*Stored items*
:::

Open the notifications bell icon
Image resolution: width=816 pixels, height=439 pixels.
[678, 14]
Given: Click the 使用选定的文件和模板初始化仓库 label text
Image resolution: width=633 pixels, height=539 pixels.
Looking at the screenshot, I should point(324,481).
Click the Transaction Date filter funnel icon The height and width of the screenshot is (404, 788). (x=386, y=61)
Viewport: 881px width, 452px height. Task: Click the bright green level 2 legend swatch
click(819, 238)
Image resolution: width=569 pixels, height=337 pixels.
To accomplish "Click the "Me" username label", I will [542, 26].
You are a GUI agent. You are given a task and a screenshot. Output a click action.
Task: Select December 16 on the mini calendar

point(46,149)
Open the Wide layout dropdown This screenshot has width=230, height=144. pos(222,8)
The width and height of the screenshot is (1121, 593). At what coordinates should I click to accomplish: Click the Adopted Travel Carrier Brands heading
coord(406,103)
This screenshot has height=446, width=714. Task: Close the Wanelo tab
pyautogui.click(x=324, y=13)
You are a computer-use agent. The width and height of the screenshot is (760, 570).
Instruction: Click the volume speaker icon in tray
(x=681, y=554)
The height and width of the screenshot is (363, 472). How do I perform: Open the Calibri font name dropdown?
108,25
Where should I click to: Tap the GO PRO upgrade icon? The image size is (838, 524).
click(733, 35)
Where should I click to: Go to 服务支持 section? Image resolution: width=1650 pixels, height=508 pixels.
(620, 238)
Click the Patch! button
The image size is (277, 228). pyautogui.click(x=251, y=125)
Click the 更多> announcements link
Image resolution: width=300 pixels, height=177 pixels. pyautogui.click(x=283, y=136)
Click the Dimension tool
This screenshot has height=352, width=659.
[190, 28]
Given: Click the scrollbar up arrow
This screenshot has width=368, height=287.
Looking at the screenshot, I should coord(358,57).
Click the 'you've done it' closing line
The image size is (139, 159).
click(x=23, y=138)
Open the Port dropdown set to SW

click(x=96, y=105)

:::

*Activity*
Write out, without alteration, the line that contains "Where should I click to: Go" and all subsequent lines down to the end of the data above.

*Exercise response*
Where should I click to: Go to 服务支持 section? Image resolution: width=1650 pixels, height=508 pixels.
(620, 238)
Click the Patch! button
The image size is (277, 228). pyautogui.click(x=251, y=125)
Click the 更多> announcements link
Image resolution: width=300 pixels, height=177 pixels. pyautogui.click(x=283, y=136)
Click the Dimension tool
This screenshot has height=352, width=659.
[190, 28]
Given: Click the scrollbar up arrow
This screenshot has width=368, height=287.
Looking at the screenshot, I should coord(358,57).
Click the 'you've done it' closing line
The image size is (139, 159).
click(x=23, y=138)
Open the Port dropdown set to SW

click(x=96, y=105)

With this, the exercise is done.